Extract to read:
========================

Anesthesia
Pharmacology: Gastrointestinal Pharmacology Practice Questions
Choose the correct answer for each question.
Concerning gastrointestinal mucosal defenses:
- Mucosal defense depends in part on prostaglandins and nitric oxide, locally synthesized.
- Damage to the gastric mucosa in absence of appropriate defense mechanisms can be mediated by gastric acid and pepsin
- Both
- Neither
Gastric acid-mediated mucosal damage may be managed or prevented by which one(s) of the following?
- Reducing gastric pH (acidity)
- Increasing mucosal defense systems
- Both
- Neither
This infectious agent is thought to play a central role in asset-peptic disease pathologies:
- Spirochetes (especially Borrelia burgdorferi)
- Helicobacter pylori
- Acidobacterium capsulatum
Most effective drugs that reduce gastric acid secretion inhibit gastric H+, K+--ATPase (proton pump).
- True
- False
Typically, proton pump inhibitors are pro-drugs which undergo activation to a sulfenamide derivative.
- True
- False
Omeprazole (Prilosec and others) and esomeprazole (Nexium):
- Esomeprazole is the S-isomer of omeprazole.
- Omeprazole turns out to be about twice as potent as its S-isomer, esomeprazole.

========================

Exercise instructions:
**a.** In the gastrointestinal pharmacology quiz, which brand names are given for omeprazole and esomeprazole?
**b.** Decide whether each statement agrees with the gastrointestinal pharmacology quiz. Answer yes or no for each, quoting the words of the quiz that decide it.
(i) The quiz gives Nexium as a brand name for esomeprazole.
(ii) Helicobacter pylori appears among the choices for the infectious agent.
(iii) The quiz says proton pump inhibitors are activated to a sulfonamide derivative.
**c.** Extend the gastrointestinal pharmacology quiz from its final line.

========================

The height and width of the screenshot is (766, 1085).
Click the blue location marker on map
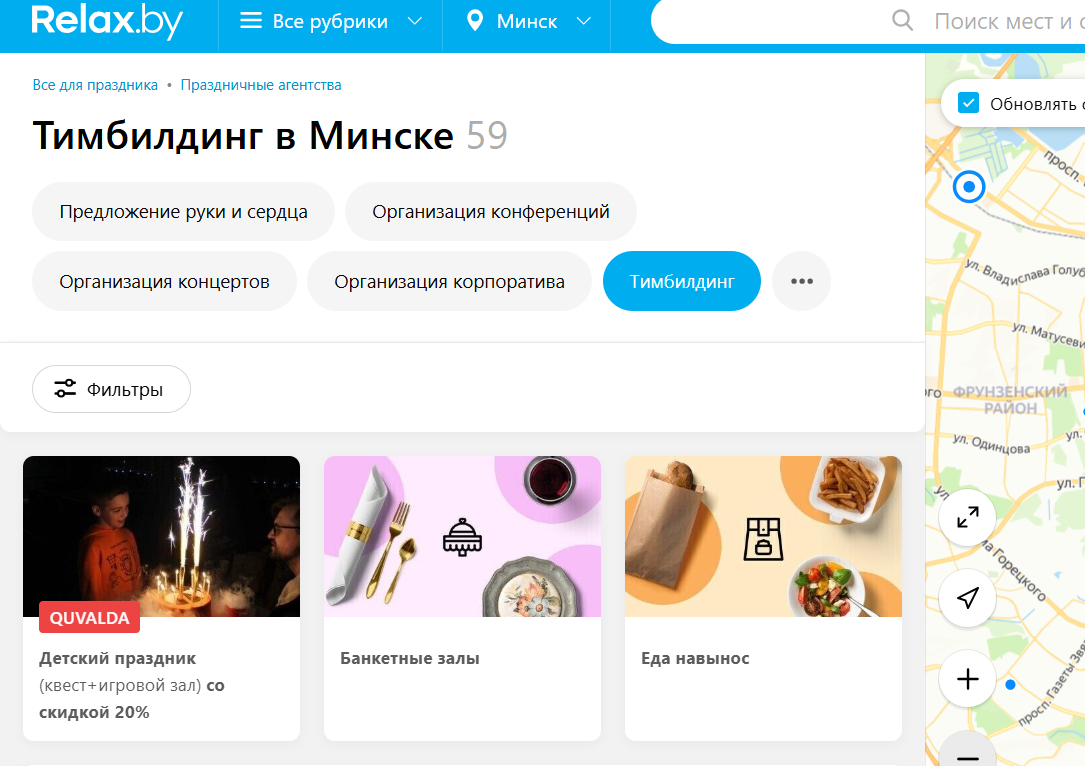point(969,187)
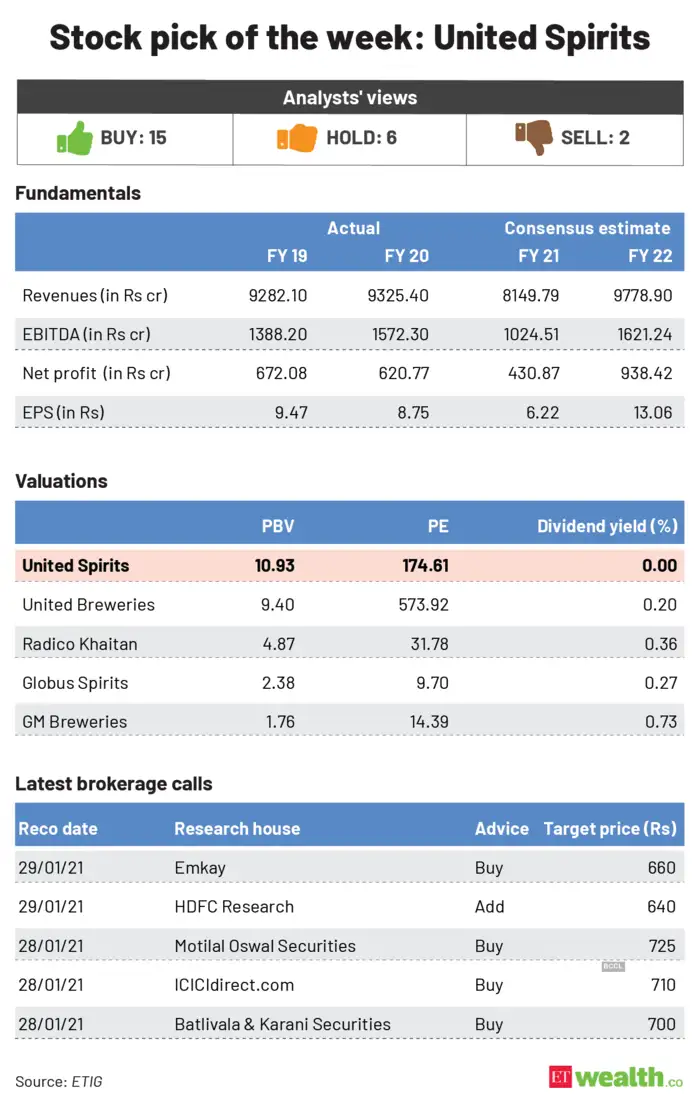Click Batlivala & Karani Securities entry

[x=282, y=1024]
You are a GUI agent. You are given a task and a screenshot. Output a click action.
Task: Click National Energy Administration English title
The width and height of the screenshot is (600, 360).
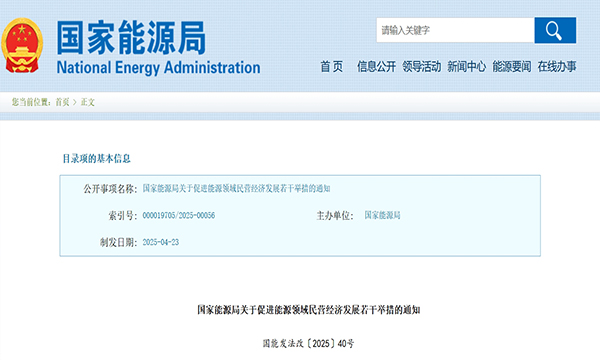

========================

Answers in order:
**a.** Prilosec for omeprazole and Nexium for esomeprazole.

**b.**
(i) Yes: "esomeprazole (Nexium)"
(ii) Yes: "Helicobacter pylori"
(iii) No: "activation to a sulfenamide derivative"

**c.**
- True
- False
Which one(s) of the following agents are classified as proton pump inhibitor(s)?
- Lansoprazole (Prevacid)
- Rabeprazole (AcipoHex)
- Both
- Neither
After administration, proton pump prodrugs reach stomach parietal cells and concentrate in acidic secretory canaliculi.
- True
- False
Proton pump inhibitors interact with H+, K+-ATPase (the proton pump) anyway characterized most importantly as:
- Ionic bonding
- Hydrogen bonding
- Covalent bonding
- Vanderwall's interactions
Reactivation of proton pumps inhibited by proton pump inhibitors:
- Depend on slow diffusion of the drug away from the proton pump.
- Hydrolysis of the drug catalyzed by water thus breaking the drug-enzyme bond.
- Re-synthesis of new proton pumps, thus allowing a resumption of acid secretion.